Once ignited, the gunpowder burns rapidly, producing gas that pushes the bullet down the barrel. As it moves toward the muzzle, the bullet rubs against the barrel’s walls, generating a small amount of friction. However, guns with longer barrels can produce much faster shots.
“The barrel is indeed the greatest limiting factor for speed. The longer the barrel, the more distance the gas has to increase velocity, and the faster the bullet exits the barrel“, explains Stephanie Walcott, a forensic scientist at Virginia Commonwealth University.

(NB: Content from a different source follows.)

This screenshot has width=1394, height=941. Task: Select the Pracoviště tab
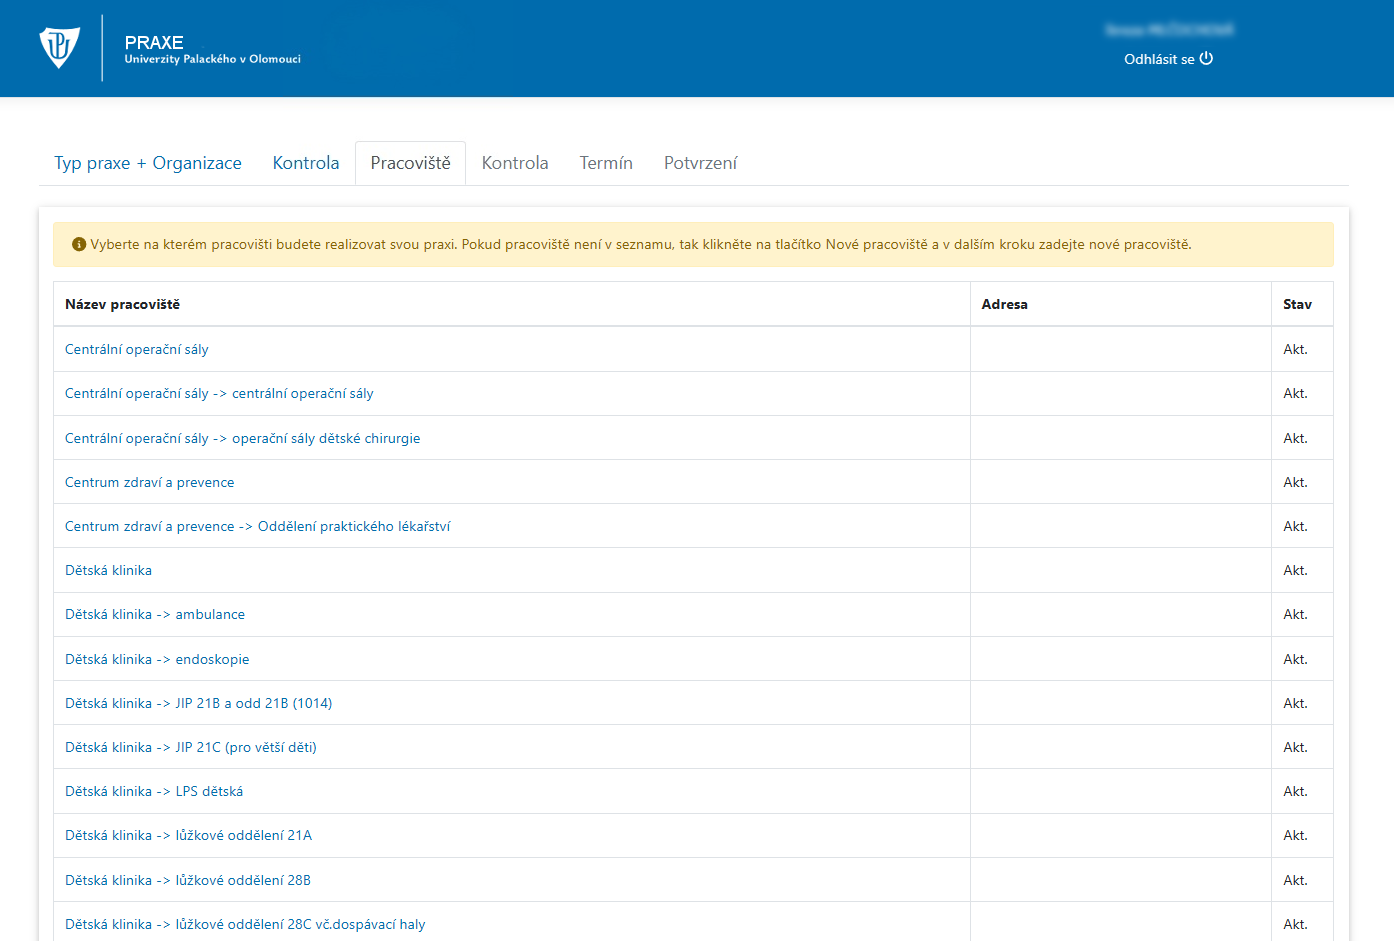click(410, 163)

For this reason, rifles typically deliver the highest speeds. Rifles are designed for use at long distances. Bullets fired from rifles can travel over 3 km. To achieve such shots, rifle bullets are aerodynamically designed to be longer, thinner, and heavier than handgun bullets. Gun manufacturers sometimes add spiral grooves in the barrel to make the bullet spin, which stabilizes its horizontal flight.
These features allow rifle bullets, such as the Remington 223, to exit the barrel at speeds of up to 4,390 km/h—fast enough to cover the distance equivalent to 11 football fields in one second. In contrast, a bullet from a 9 mm Luger handgun would only travel half that distance at a speed of 2,200 km/h.
A high-speed photo shows a bullet firing from a handgun. (Photo: Wikimedia Commons/Niels Noordhoek)
Walcott notes that immediately after leaving the muzzle, the bullet begins to decelerate. This is due to Newton’s first law, which states that an object in motion will remain in motion unless acted upon by an external force. Among the forces acting on the bullet upon firing are air resistance, gravity, and gyroscopic motion. Over time, the first two forces will overcome the bullet’s tendency to maintain a stable spinning motion, causing it to start falling. Every bullet has a ballistic coefficient, which indicates its ability to overcome air resistance and travel forward—determined by its mass, area, drag coefficient, density, and length. The higher the ballistic coefficient, the better the bullet’s capability to pierce through the air.
“But very quickly, gravity and air resistance will begin to act and slow the bullet down. The bullet will travel quite straight for a time, then start to drop and become more susceptible to environmental influences,” Walcott explains.